Gulf surges are transient disturbances that propagate along the Gulf of California (GoC) from south to north, transporting cool moist air toward the deserts of northwest Mexico and the southwest United States during the North American monsoon. They have been shown to modulate precipitation and have been linked to severe weather and flooding in northern Mexico and the southwest United States. The general features and progression of surge events are well studied, but their detailed evolution is still unclear. To address this, several convection-permitting simulations are performed over the core monsoon region for the 12–14 July 2004 gulf surge event. This surge event occurred during the North American Monsoon Experiment, which allows for extensive comparison to field observations.

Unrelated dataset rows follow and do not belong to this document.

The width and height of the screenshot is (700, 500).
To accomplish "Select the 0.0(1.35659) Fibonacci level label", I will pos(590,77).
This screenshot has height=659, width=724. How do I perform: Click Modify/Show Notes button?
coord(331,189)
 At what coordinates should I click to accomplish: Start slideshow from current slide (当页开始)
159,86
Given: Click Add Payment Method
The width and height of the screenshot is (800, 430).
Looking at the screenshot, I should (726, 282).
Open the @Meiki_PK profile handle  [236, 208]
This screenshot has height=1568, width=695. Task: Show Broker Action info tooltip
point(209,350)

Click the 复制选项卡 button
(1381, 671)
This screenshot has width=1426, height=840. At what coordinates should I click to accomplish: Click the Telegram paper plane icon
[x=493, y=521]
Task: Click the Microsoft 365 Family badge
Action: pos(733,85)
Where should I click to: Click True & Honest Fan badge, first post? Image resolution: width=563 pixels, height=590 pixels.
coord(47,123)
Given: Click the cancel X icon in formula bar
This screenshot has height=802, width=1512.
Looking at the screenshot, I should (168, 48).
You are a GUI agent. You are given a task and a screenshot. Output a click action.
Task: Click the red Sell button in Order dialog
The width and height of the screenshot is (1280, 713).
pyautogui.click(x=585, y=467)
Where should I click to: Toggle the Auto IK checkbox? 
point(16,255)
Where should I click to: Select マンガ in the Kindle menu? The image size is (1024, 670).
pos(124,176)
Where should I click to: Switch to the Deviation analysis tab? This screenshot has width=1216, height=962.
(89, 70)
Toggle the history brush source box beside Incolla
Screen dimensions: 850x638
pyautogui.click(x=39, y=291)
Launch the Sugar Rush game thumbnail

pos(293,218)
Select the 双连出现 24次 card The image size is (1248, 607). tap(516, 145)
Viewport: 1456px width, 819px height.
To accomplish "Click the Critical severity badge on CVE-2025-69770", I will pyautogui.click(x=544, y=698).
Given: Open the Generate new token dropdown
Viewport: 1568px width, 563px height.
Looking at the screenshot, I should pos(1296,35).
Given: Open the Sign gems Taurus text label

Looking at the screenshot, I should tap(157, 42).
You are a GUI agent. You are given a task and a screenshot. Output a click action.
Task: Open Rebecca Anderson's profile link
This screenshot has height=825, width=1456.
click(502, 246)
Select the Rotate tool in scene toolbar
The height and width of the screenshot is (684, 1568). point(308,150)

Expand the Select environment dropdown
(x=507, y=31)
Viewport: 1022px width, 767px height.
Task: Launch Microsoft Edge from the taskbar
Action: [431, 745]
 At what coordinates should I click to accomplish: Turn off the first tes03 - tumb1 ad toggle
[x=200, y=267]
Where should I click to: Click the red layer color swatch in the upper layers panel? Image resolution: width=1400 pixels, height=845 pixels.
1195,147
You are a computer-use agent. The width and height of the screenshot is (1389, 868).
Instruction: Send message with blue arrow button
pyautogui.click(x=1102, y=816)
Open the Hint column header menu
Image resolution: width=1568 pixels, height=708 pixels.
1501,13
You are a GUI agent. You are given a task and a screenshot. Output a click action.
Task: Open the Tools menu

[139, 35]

A 60-h reference simulation is able to reproduce the surge event, capturing its main characteristics: speed and direction of motion, thermodynamic changes during its passage, and strong northward moisture flux. While the timing of the simulated surge is accurate to within 1–3 h, it is weaker and shallower than observed. This deficiency is likely due to a combination of weaker convection and lack of stratiform precipitation along the western slopes of the Sierra Madre Occidental than observed, hence, weaker precipitation evaporation to aid the surge. Sensitivity simulations show that convective outflow does modulate the intensity of the simulated surge, in agreement with past studies. The removal of gap flows from the Pacific Ocean across the Baja Peninsula into the GoC shows they also impact surge intensity.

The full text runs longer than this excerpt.